Viewed in a light most favorable to plaintiff, there is
evidence of one incident in 2018 when Chaplain Daly reviewed and
then questioned the content of materials Rabbi Nafshi had
selected: specifically, the 67-page packet of materials she
planned to provide to Bader and Czekalski in May 2018. There is
no evidence, however, that Chaplain Daly (the sole defendant
remaining on Claim 2(g)) took any similar action resulting in
Czekalski’s loss of access to any other written materials on any
other date.
77 Rabbi Nafshi testified in her deposition that those
materials included print-outs regarding “Israeli history, or
Israeli military history, or Jewish identity questions, which
for many Jews goes to the heart of their identity as Jews.”
Rabbi Nafshi Dep. at 22, 24-25 (Doc. No. 85-4, at 43). The
record does not suggest, however, that Rabbi Nafshi was unable
to discuss those matters with the inmates on that date, lacking
access to those specific documents. Absent any evidence that
Czekalski’s loss of access to those specific written materials
on that single occasion placed more than an incidental burden on
his religious exercise of meeting with Rabbi Nafshi, the
screening at issue in Claim 2(g) did not violate Czekalski’s
free exercise rights. See Signs for Jesus, 977 F.3d at 111
(substantial burden requires more than inconvenience or
incidental effect on religious exercise). Finding no triable
issue in the record before me on that question, I grant
defendants’ motion for summary judgment on Claim 2(g).
4. Qualified Immunity on Claim 2(h)
Defendants invoke qualified immunity as grounds for their
motion seeking summary judgment on Claim 2(h), which concerns
Rabbi Nafshi’s June 1 decision to cease visiting inmates at the
NHSP. Defendants’ motion for summary judgment on that claim
succeeds.
78 The question relevant for the qualified immunity analysis
relating to Claim 2(h) is contextual, taking into account
evidence of Rabbi Nafshi’s voluntary engagement and cessation of
her role as a religious volunteer: Would a reasonable prison
official have been aware of a First Amendment free exercise
problem, when a religious volunteer initiates a break in regular
visits with an inmate lasting approximately six months, after
the chaplain notified her of his concerns relating to the
materials the volunteer planned to use with inmates and the
chaplain’s conclusion that she had been manipulated by inmates
seeking to circumvent prison rules.
The court is satisfied that there is no clearly established
law, manifested in any controlling case or in a robust consensus
of persuasive authority from other jurisdictions, regarding the
First Amendment free exercise issues presented as to Claim 2(h),
sufficient to overcome defendants’ invocation of their qualified
immunity defense, given Rabbi Nafshi’s voluntary actions in this
context. Cf. Bader II, 675 F.3d at 99 (no RLUIPA violation had
been shown where prison transfer that negatively impacted
inmate’s access to group worship and counseling depended
proximately on decisions and actions of potential religious
volunteers and were not attributable to prison transfer).

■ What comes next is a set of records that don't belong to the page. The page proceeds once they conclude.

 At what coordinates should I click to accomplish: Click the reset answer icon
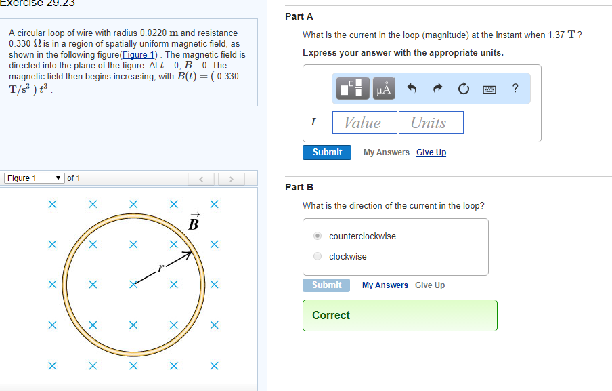(x=463, y=87)
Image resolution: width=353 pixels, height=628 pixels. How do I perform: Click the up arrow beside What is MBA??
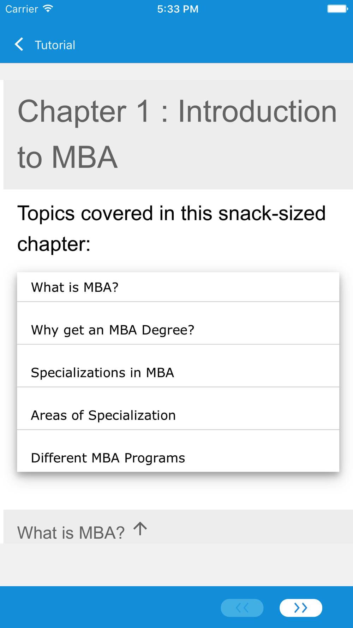140,529
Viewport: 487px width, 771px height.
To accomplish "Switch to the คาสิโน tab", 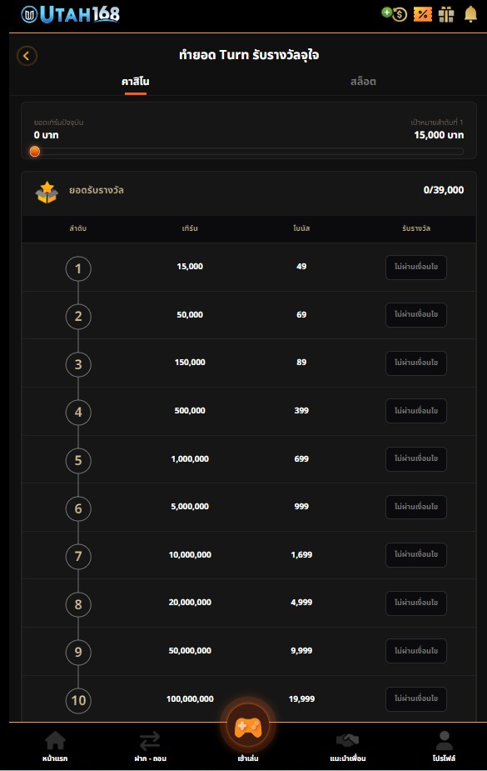I will [x=136, y=82].
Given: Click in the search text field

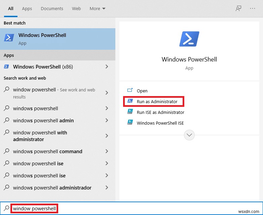Looking at the screenshot, I should 135,209.
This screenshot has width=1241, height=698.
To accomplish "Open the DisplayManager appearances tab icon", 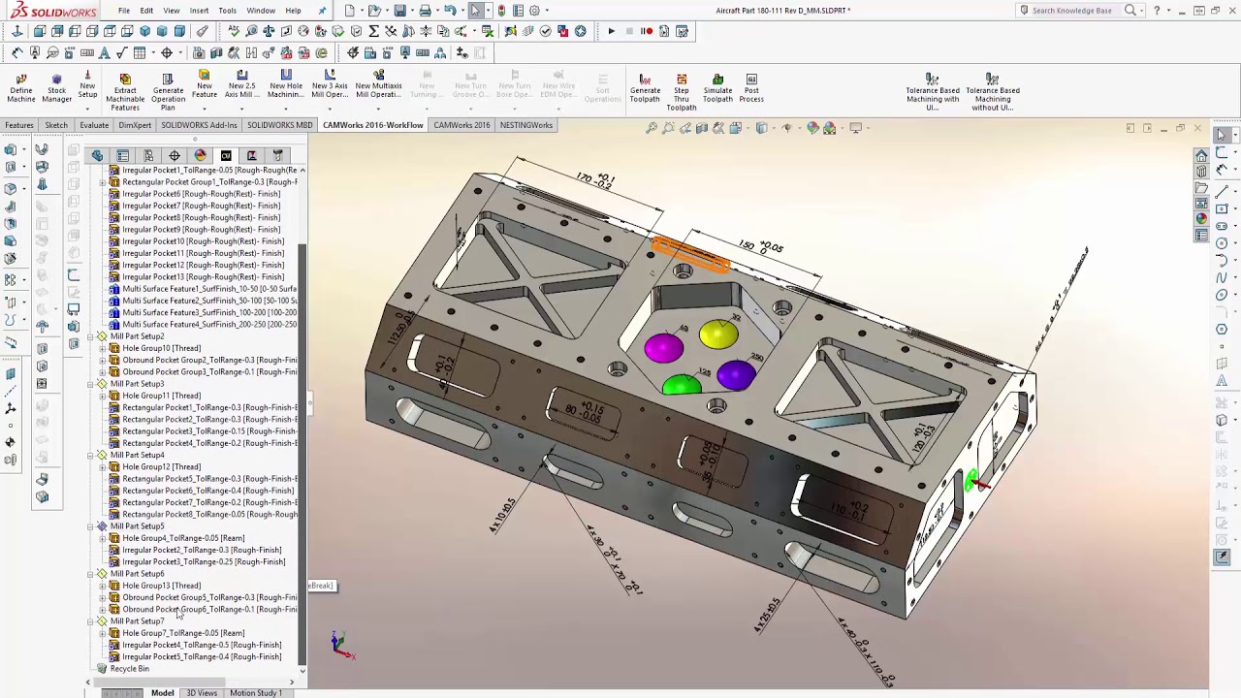I will [200, 155].
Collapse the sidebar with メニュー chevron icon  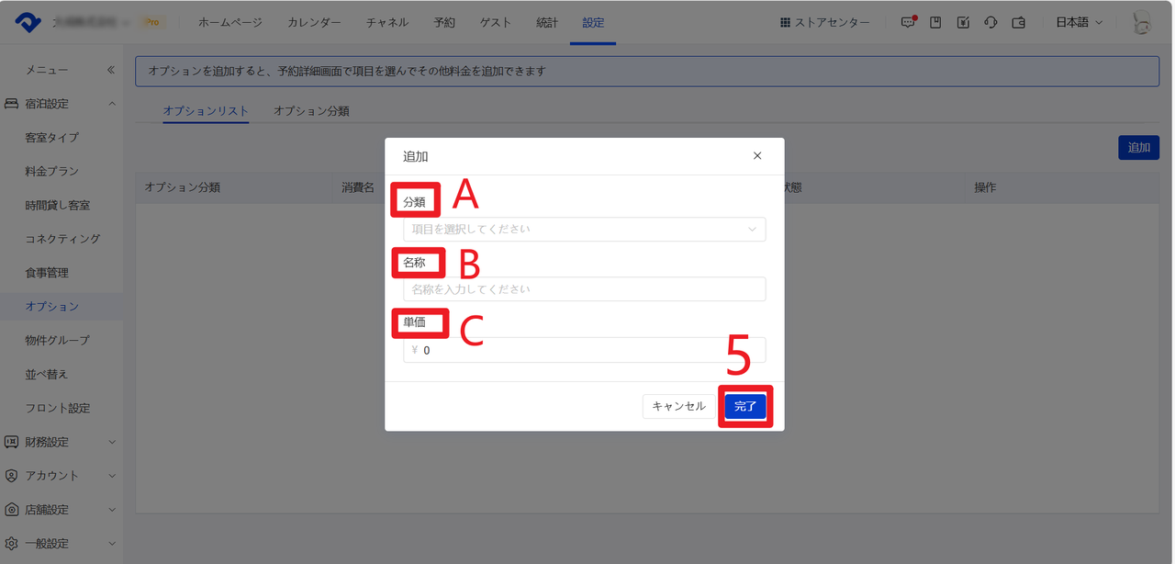click(x=111, y=70)
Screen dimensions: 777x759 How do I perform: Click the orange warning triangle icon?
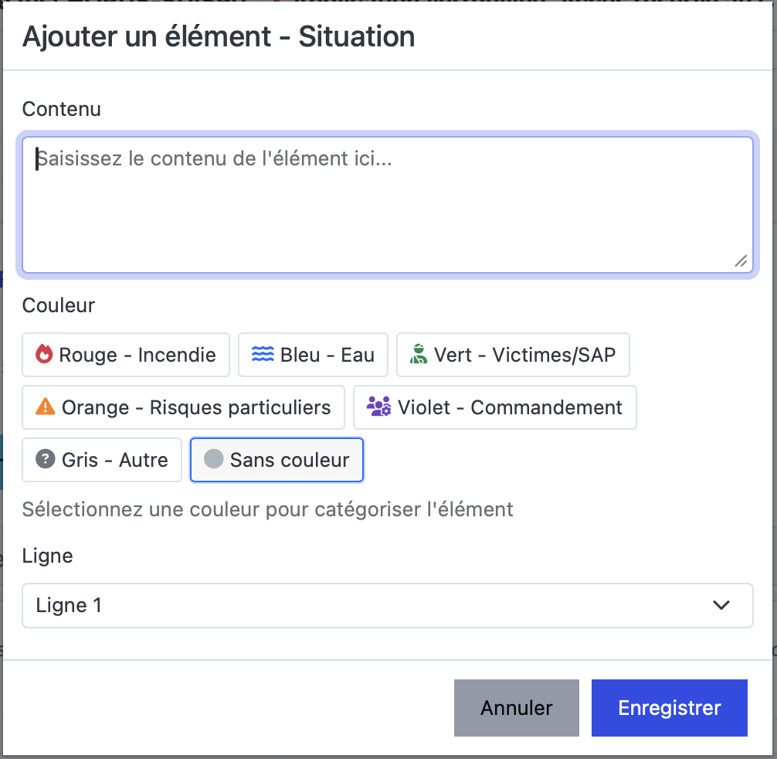coord(46,407)
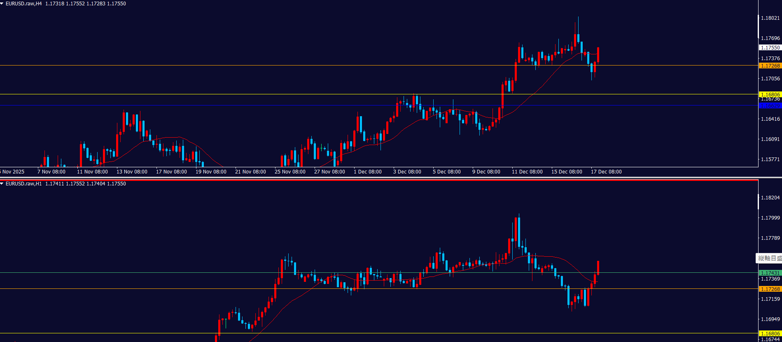Click the white scale bar atop H1 price axis
Viewport: 782px width, 342px height.
point(759,202)
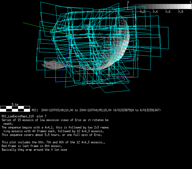Click the 0.4 tick label on the colorbar
This screenshot has height=169, width=192.
tap(155, 12)
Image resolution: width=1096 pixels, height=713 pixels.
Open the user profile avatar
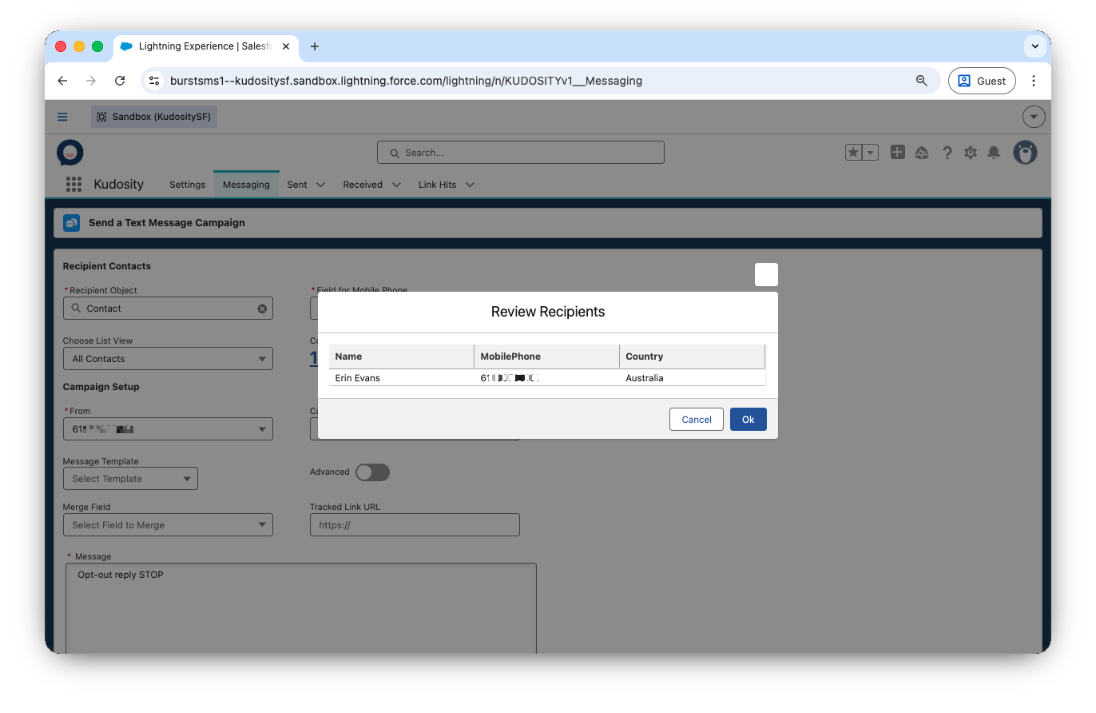point(1025,152)
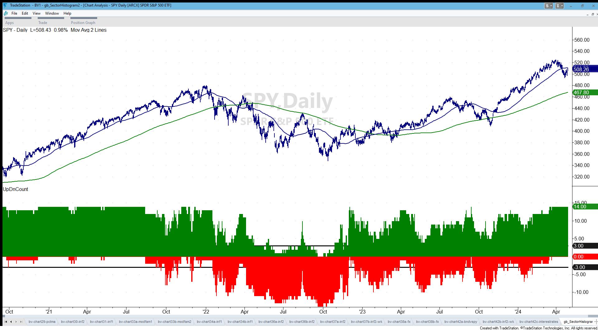Image resolution: width=598 pixels, height=330 pixels.
Task: Expand the Apps panel
Action: (10, 22)
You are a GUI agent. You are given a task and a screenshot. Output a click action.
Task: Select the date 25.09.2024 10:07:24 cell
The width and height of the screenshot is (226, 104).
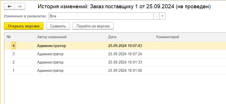coord(130,54)
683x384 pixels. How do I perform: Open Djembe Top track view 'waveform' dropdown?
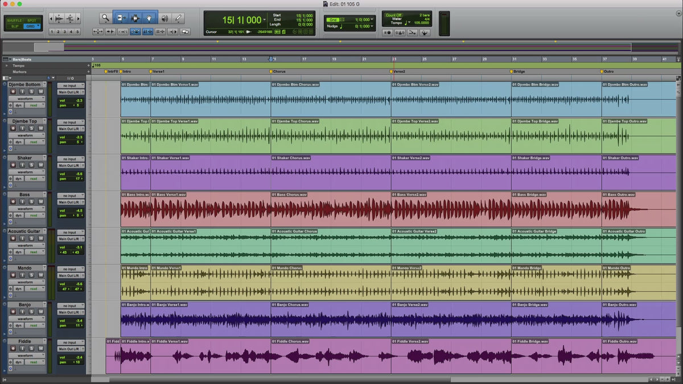(26, 135)
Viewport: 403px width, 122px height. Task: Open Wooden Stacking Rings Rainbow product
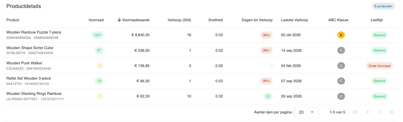(34, 93)
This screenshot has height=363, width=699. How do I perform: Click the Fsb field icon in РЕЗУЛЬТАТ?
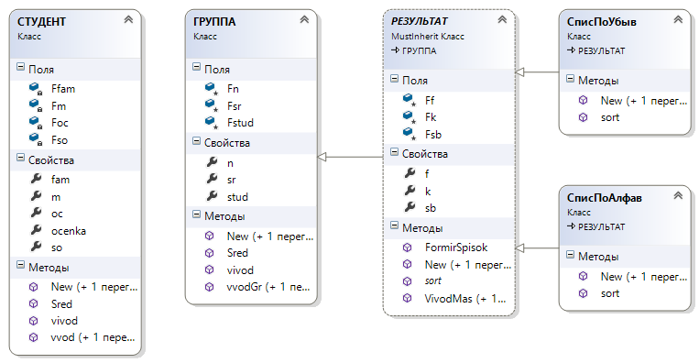tap(410, 133)
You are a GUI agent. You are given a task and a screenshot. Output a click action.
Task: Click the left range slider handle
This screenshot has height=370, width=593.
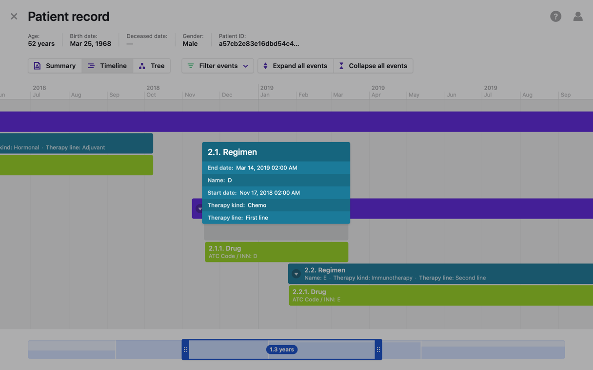pos(185,350)
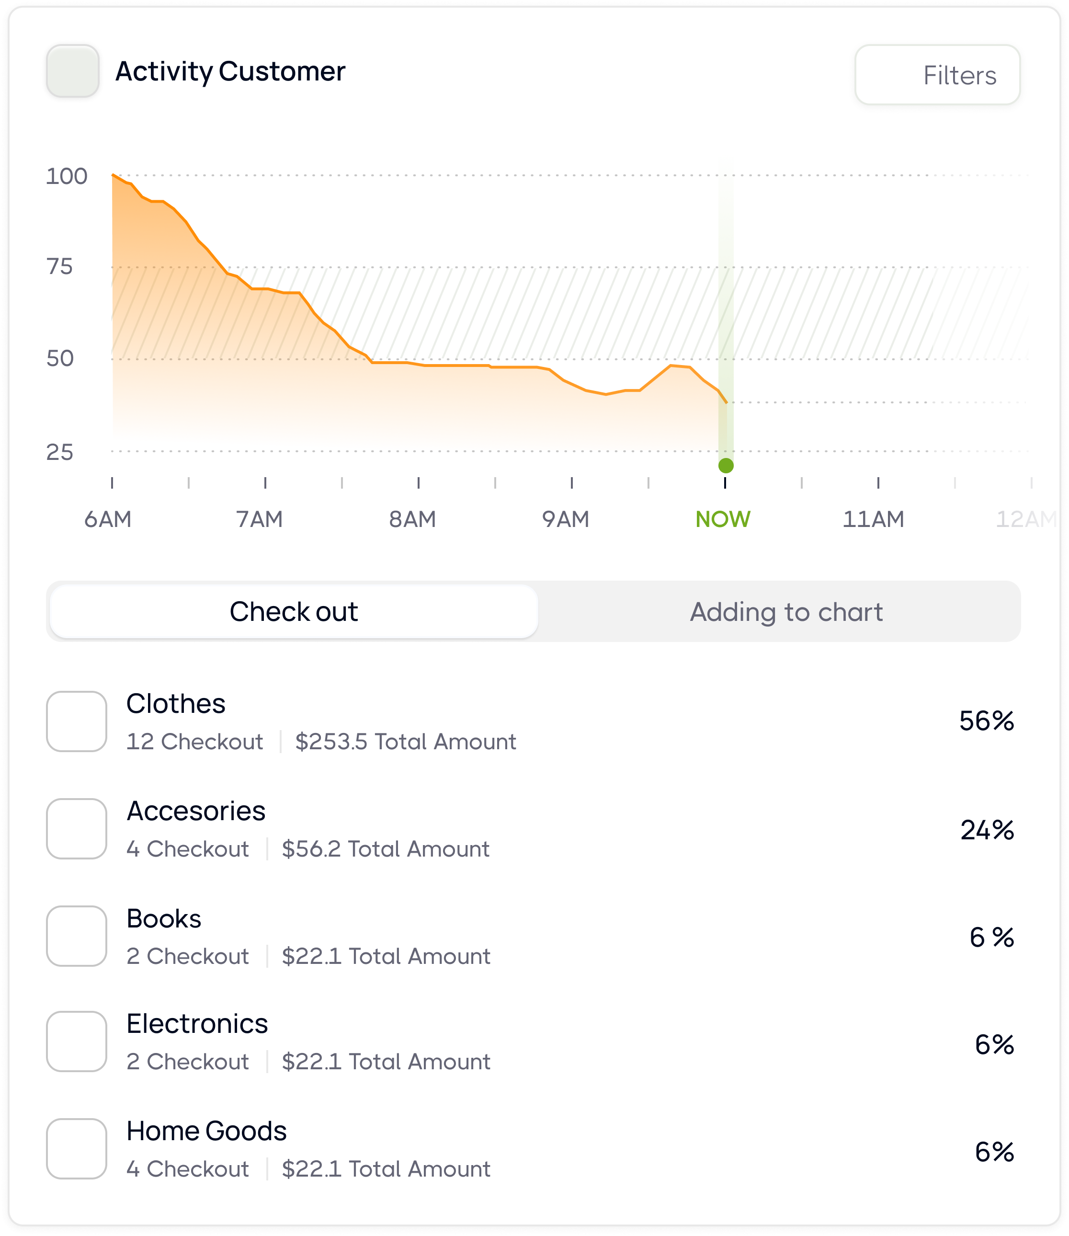This screenshot has width=1069, height=1236.
Task: Click the 9AM axis label
Action: pyautogui.click(x=565, y=519)
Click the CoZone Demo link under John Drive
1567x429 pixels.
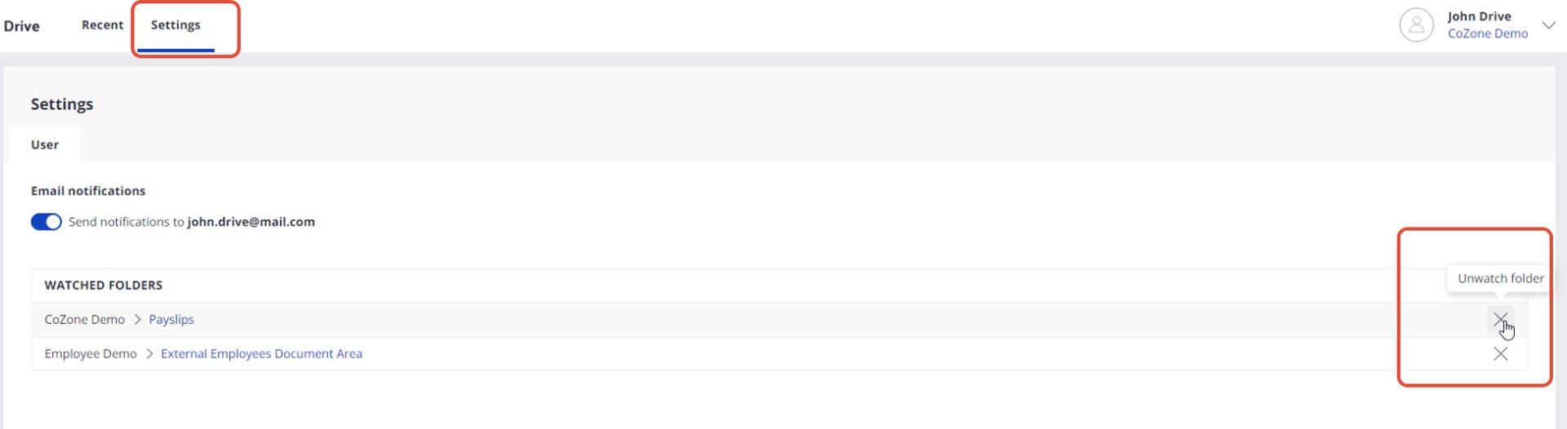[1487, 33]
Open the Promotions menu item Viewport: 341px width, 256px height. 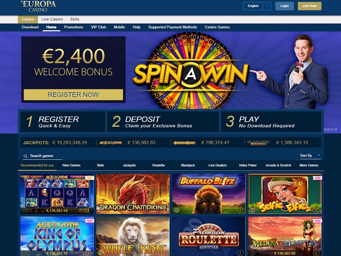point(74,27)
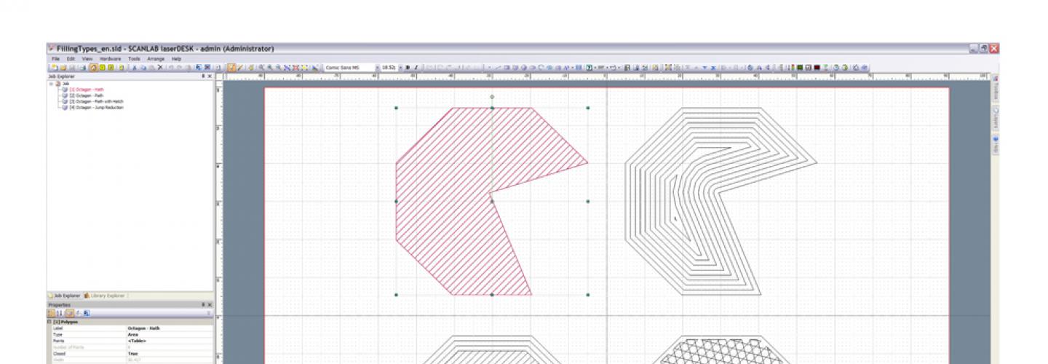Click the categorized view icon in Properties
The image size is (1048, 364).
click(x=52, y=313)
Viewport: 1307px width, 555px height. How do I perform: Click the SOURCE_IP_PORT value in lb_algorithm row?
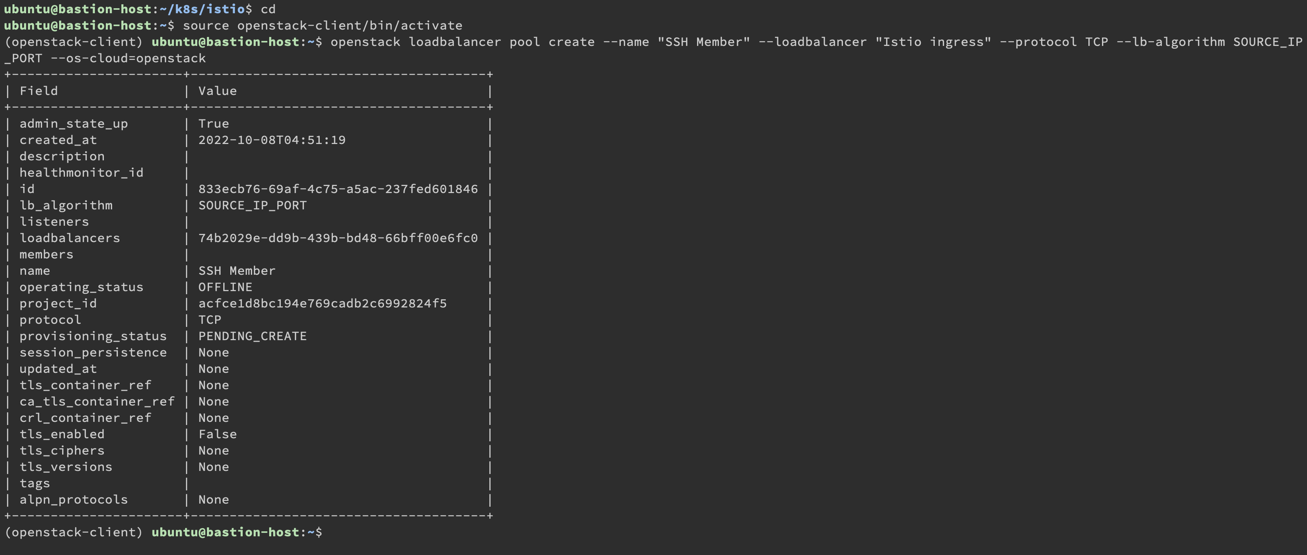tap(252, 206)
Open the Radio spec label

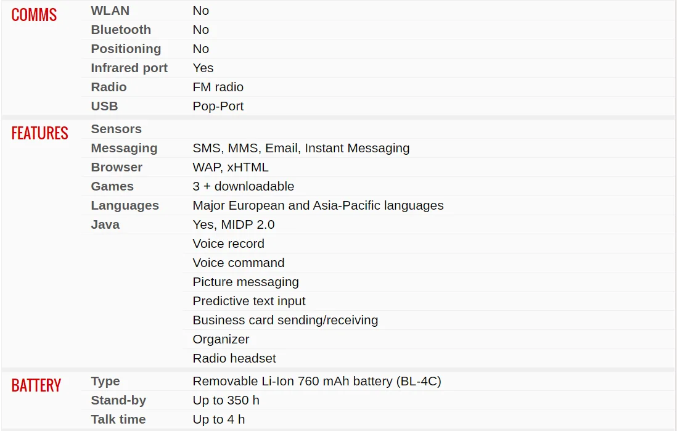click(109, 87)
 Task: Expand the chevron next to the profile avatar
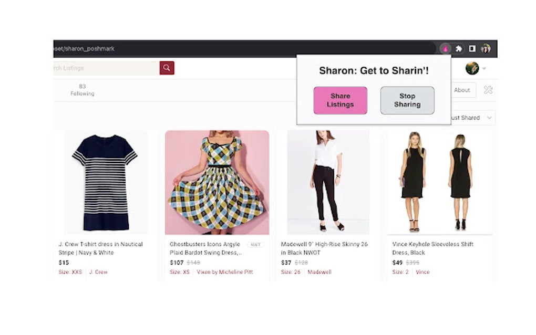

Accordingly, defendants’ summary judgment motion is granted as
to Claim 2(h).
79 IV. CONCLUSION
For the foregoing reasons, defendants’ motion for summary
judgment (Doc. No. 81) and Czekalski’s (first) motion for
partial summary judgment (Doc. No. 68) are both granted in part
and denied in part, and Czekalski’s second motion for partial
summary judgment (Doc. No. 69) is denied. The parties are
directed to file joint or separate proposed revisions to the
pretrial schedule by January 7, 2021, and the clerk’s office is
directed to schedule a case management conference with the
parties by telephone or video conference thereafter, at which
those proposed revisions will be discussed.
SO ORDERED.
/s/ Paul J. Barbadoro Paul J. Barbadoro United States District Judge
December 8, 2020
cc: Jason Czekalski, pro se Seth M. Zoracki, Esq.